Something sinister and evil flashed suddenly through his unconscious brain like the big shell that had passed him in the darkness hurling death through the night. He felt the same grip of unspeakable fear round his throat, and with a violent effort he drew his clenched hand from his pocket and sprang out of the garden. As he opened the gate the window was flung open and a rich and melodious voice sang in the night Schubert's immortal serenade:
"Where have you been?" asked Josephine in the porch, anxiously scrutinizing his face. "You are so pale."
"Where—have—I—been?" said he, slowly repeating her words as if trying to understand their meaning.
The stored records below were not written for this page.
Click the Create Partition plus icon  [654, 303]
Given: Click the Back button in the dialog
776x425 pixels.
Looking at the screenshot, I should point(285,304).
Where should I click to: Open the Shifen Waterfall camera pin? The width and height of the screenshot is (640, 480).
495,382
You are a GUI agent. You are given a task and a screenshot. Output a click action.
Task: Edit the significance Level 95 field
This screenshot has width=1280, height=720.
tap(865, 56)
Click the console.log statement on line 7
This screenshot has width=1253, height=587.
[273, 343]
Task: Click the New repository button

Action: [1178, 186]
"Josephine, I have been in hell!" said he, staggering into the church.
The Curé and the Doctor sat silent on the bench in the sacristy. The priest's head was bent, and his eyes were fixed on the floor where the nuns had reverently deposited the broken limbs of the crucifix.
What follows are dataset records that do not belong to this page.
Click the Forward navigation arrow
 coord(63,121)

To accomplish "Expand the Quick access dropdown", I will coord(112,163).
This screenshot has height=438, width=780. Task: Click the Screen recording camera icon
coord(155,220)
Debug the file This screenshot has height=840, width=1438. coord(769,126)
"They have killed your Christ," said the Doctor bitterly. "Is God also dead?"
"How dare you speak thus," said the Curé, lifting his head with shining eyes. "Yes, Christ was put to death by the evil in man, and His side was pierced by the soldier's lance; but He has risen again to save the world. God lives forever: His life has no beginning and no ending. He is Eternity. He is Life Itself. You and I will die, maybe to-day, maybe to-morrow; but Life cannot die—God cannot die. He is watching over us as long as we live, and when we are dead He is watching over us still. He is with us now; it was He who stayed your hand . . ."
The other shuddered from head to foot.
"How did you know?" said he, wiping the cold perspiration from his forehead. "I did not know you were there."
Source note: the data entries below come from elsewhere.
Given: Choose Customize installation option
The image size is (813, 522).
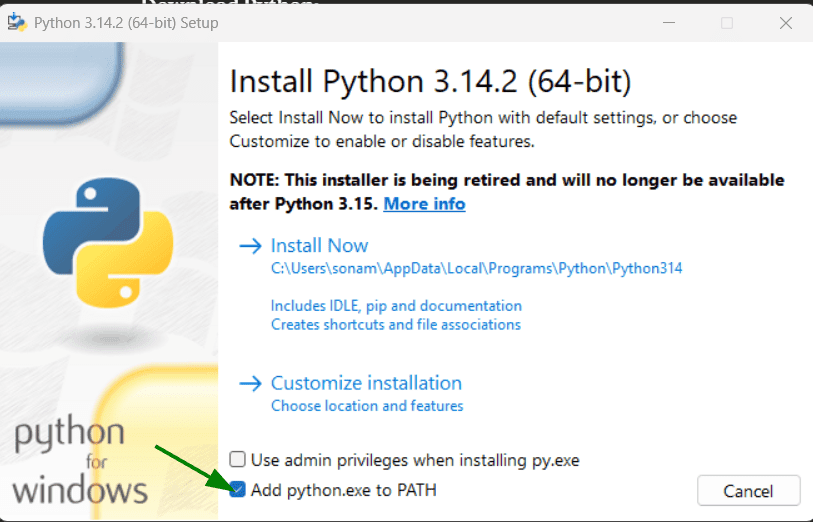Looking at the screenshot, I should click(366, 383).

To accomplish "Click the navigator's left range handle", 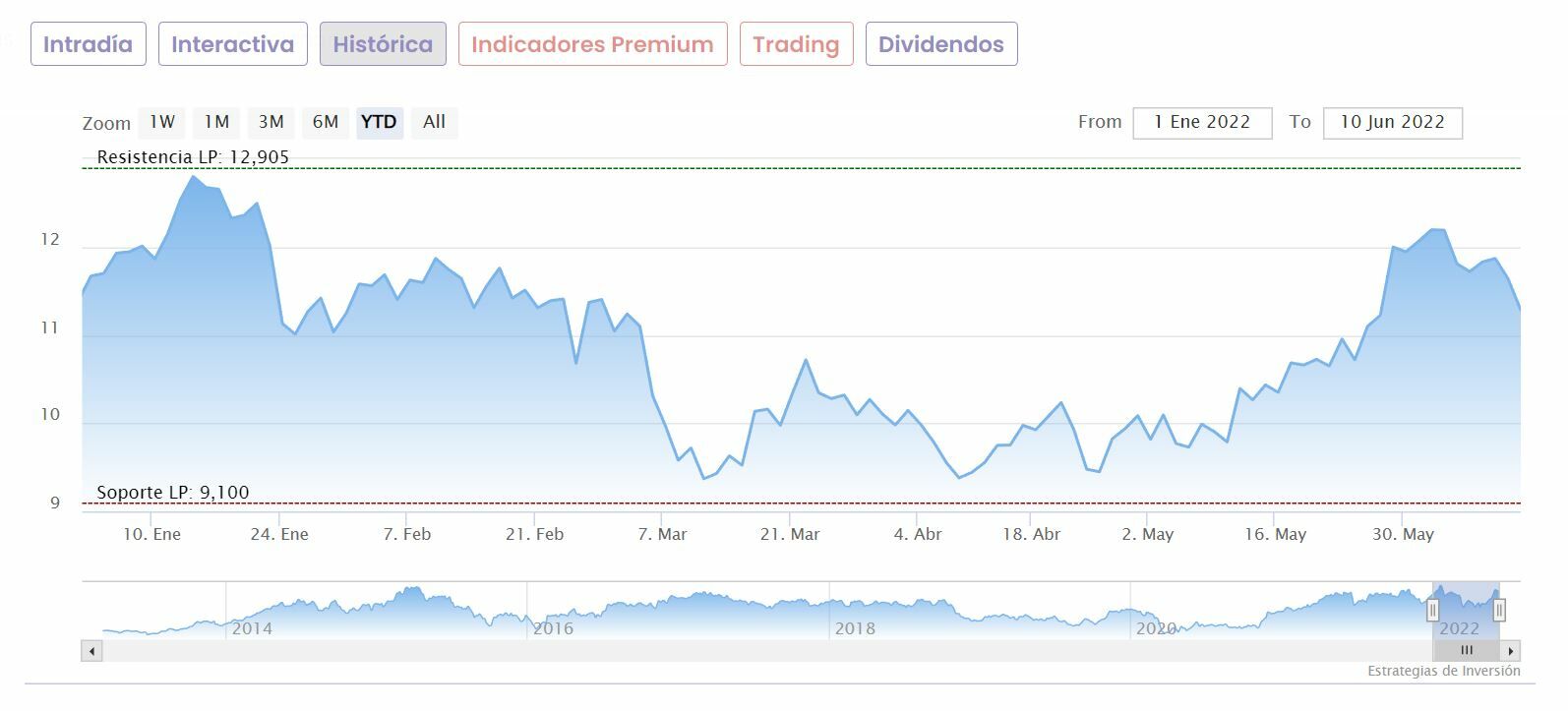I will 1432,611.
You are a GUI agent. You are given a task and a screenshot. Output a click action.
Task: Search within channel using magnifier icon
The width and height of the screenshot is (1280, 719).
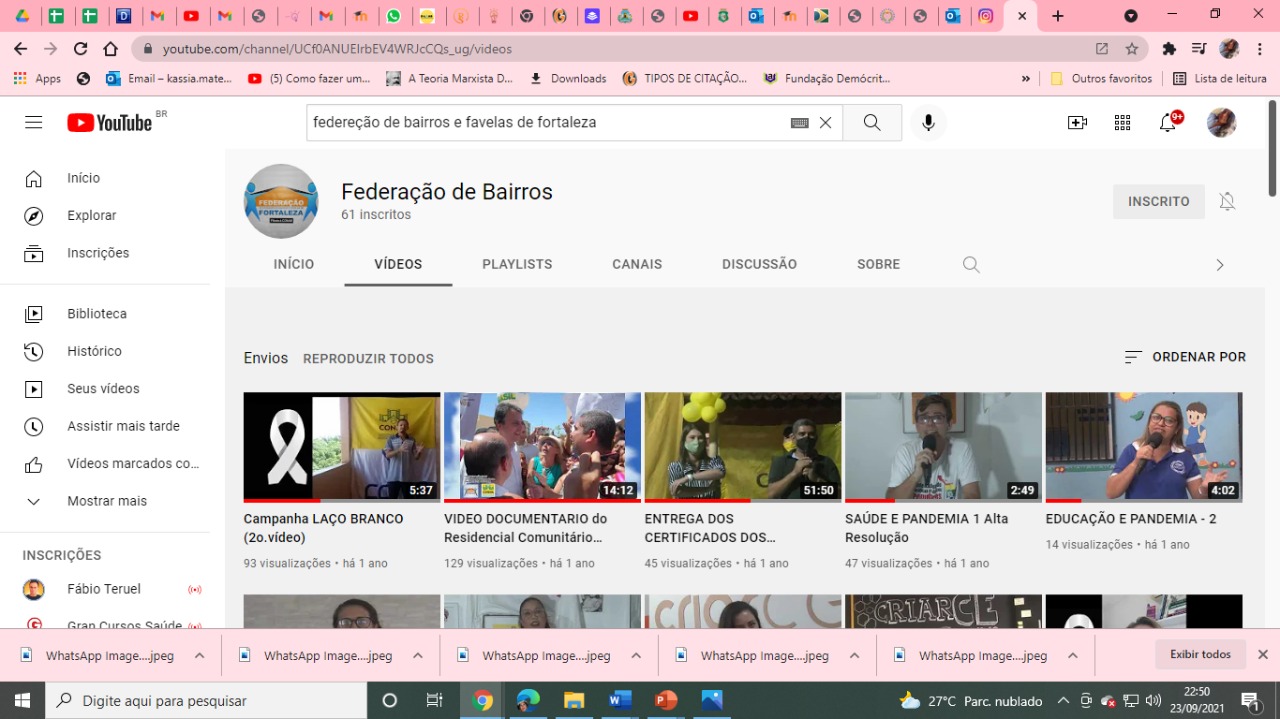click(x=971, y=265)
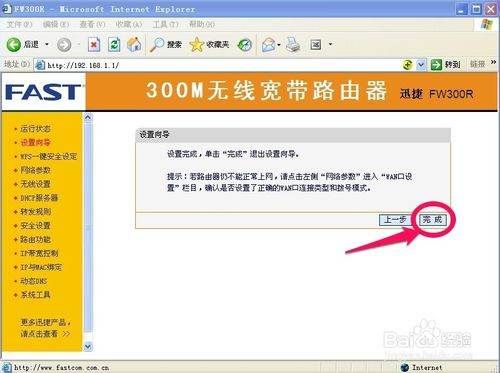Click sidebar scrollbar down arrow
Viewport: 500px width, 373px height.
[88, 347]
"I stood by your side at the window."
"Did you . . . ?"
The two men looked at each other. The priest's face was livid. He bent his head again towards the crucifix on the floor.
"Did you . . . ?"
"Yes—may God forgive me," said the priest.
"The wind is rising," said the Curé, looking out through the open window; "the stars are coming out; the night will be cold and clear."
"I am glad the stars are coming out, I shall feel less lonely on the road," said the Doctor.
"Listen to the wind sweeping down from the hills and rushing through the poplars along the chaussée! It sounds like the voice of a mighty river rolling on towards us."
"Are you sure it is the wind? It sounds like . . ."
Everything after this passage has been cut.